I really dig it Marty!! Congrats!! I especially like the curved downtube it fits the streamline profile. I cant wait to see it in person!


----------



## jd56 (May 11, 2015)

Another great week of finds guys! I love spring, seems everyone does well this time of year finding those hidden clsssics.

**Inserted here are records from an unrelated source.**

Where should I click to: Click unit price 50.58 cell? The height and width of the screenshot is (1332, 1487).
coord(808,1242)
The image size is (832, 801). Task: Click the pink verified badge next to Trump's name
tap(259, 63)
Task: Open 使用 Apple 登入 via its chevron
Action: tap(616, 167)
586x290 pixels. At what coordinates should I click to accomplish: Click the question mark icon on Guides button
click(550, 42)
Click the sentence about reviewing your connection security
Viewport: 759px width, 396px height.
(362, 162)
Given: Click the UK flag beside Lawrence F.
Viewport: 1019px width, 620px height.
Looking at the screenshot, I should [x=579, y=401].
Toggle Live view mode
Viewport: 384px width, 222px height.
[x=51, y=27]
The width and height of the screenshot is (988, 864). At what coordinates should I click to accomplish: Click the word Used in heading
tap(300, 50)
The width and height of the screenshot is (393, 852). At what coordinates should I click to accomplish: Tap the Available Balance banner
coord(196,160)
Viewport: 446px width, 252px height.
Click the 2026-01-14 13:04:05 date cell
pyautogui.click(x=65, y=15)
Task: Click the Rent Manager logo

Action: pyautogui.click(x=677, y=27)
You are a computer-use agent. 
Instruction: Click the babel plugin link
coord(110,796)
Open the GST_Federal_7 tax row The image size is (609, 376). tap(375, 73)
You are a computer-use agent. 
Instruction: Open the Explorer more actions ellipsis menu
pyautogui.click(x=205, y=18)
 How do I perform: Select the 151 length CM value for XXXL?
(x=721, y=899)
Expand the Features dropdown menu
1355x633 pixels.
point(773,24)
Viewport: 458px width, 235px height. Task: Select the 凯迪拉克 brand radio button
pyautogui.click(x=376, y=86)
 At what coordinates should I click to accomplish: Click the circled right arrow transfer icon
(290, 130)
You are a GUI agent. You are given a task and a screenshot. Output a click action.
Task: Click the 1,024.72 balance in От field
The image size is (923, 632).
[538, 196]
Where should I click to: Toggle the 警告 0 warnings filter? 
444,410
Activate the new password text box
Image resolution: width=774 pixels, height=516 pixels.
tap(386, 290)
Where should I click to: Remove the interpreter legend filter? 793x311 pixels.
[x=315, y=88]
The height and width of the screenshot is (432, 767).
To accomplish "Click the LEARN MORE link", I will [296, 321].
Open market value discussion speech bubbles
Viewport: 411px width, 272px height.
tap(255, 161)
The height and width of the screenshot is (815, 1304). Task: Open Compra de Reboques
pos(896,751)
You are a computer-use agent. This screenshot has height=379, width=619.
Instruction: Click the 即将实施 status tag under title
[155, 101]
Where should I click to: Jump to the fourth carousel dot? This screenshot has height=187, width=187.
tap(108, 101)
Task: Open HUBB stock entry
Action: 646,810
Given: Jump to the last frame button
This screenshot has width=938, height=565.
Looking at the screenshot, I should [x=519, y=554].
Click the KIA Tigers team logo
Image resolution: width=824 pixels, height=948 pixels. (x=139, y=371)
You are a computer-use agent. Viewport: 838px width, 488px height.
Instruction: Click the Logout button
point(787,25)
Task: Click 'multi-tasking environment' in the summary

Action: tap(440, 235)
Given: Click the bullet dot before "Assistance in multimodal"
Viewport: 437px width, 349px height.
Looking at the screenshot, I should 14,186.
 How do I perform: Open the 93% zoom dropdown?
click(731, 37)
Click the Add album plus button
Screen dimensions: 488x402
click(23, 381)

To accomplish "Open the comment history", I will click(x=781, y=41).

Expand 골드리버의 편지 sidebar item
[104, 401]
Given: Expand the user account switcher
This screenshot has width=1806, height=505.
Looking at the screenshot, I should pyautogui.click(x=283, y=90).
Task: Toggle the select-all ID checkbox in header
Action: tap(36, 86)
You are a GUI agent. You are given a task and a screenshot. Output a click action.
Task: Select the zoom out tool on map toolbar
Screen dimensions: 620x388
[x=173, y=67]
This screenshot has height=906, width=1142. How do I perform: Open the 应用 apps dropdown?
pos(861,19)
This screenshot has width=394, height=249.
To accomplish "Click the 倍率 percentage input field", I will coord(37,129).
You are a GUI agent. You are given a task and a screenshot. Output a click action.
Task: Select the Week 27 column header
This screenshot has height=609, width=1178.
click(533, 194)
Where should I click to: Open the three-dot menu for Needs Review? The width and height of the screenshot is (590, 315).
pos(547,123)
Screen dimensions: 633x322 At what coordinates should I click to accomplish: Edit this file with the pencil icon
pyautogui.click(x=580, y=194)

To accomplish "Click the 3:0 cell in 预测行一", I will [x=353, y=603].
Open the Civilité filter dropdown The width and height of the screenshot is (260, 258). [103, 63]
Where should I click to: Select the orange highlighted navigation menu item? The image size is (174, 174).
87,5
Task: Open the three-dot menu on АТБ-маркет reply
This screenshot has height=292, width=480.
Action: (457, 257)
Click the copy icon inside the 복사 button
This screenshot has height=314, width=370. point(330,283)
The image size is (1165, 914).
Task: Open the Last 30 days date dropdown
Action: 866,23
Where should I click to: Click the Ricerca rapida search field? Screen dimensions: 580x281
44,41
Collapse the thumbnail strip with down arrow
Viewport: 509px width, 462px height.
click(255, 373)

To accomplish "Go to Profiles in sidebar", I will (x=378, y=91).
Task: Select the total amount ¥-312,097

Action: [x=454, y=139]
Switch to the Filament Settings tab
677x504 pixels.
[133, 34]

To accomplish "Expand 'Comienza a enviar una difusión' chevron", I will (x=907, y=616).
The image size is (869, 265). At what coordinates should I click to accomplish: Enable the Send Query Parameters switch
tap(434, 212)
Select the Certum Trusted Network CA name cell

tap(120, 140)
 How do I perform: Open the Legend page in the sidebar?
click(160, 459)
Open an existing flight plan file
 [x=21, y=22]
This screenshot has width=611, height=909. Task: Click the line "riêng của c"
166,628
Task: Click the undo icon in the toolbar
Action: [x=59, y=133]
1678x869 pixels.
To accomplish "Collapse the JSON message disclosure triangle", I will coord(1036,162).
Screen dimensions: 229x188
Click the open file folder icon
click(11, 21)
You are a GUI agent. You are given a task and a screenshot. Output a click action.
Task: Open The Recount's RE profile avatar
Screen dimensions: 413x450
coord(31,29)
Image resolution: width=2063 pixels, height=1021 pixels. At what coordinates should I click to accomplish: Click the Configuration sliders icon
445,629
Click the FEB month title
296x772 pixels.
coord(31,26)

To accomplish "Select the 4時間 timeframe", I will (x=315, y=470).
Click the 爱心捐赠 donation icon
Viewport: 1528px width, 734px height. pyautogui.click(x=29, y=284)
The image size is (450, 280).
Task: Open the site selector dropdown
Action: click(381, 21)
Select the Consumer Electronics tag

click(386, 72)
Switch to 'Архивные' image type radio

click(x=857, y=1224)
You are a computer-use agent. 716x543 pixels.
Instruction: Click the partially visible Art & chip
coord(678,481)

It's all about the Tanklights!!

How did I run out of room so fast?


----------



## kccomet (May 11, 2015)

great shelby, i can see why it spoke to you. the bike needs its own post, start one when you get it. these models were the end of an era. i have a similar arrow, flying cloud badged


----------



## Joe Buffardi (May 11, 2015)

*Bomber Fender ornament*

Well I did find something on Sunday. I finally found some time to finish my new airplane fender ornament. Its a B-25 Mitchell with working counter rotating propellers. I will make a post on it later today. Here is a sneak peek of the fender ornament.


----------



## jd56 (May 11, 2015)

Joe Buffardi said:


> Well I did find something on Sunday. I finally found some time to finish my new airplane fender ornament. Its a B-25 Mitchell with working counter rotating propellers. I will make a post on it later today. Here is a sneak peek of the fender ornament.



Joe I want one!
Put me on the top of the list.

It's all about the Tanklights!!

How did I run out of room so fast?


----------



## slick (May 11, 2015)

Ya, Joe. I want one of those B25's too. I actually was fortunate enough to ride in the nose of one for a few hours. Great plane. You should bring that Roadmaster to Yosemite. Im bringing my 38 Cwc speedking. Same paint scheme exactly. My fork is different though. Different truss rods too.


----------



## cyclonecoaster.com (May 11, 2015)

Joe 

Do you have any close-ups of the B-25 plane anywhere ?? .... I am kidding of course - another great item for the vintage bicycles - Put me down for a few - bring them to Yosemite if they're ready - see you then - Frank


----------



## Joe Buffardi (May 11, 2015)

Frank you have to do some stand-up one of these days. I enjoy your humor!


----------



## RustyK (May 11, 2015)

I'll buy one a those sweet B25's!


----------



## cyclingday (May 11, 2015)

kccomet said:


> great shelby, i can see why it spoke to you. the bike needs its own post, start one when you get it. these models were the end of an era. i have a similar arrow, flying cloud badged




Good to know that yours has the Flying Cloud badge.
So far, the Supreme badge was the only one that I've seen on these 40 extended tank models.

PS. Count me in for a fender bomber as well, Joe.
Those look fantastic!


----------



## Joe Buffardi (Apr 1, 2017)

10 more bombers ready to fly.


----------



## Kstone (Apr 1, 2017)

I legit saw this post and freaked out I missed mother's day and was a bad daughter. Yowzah


----------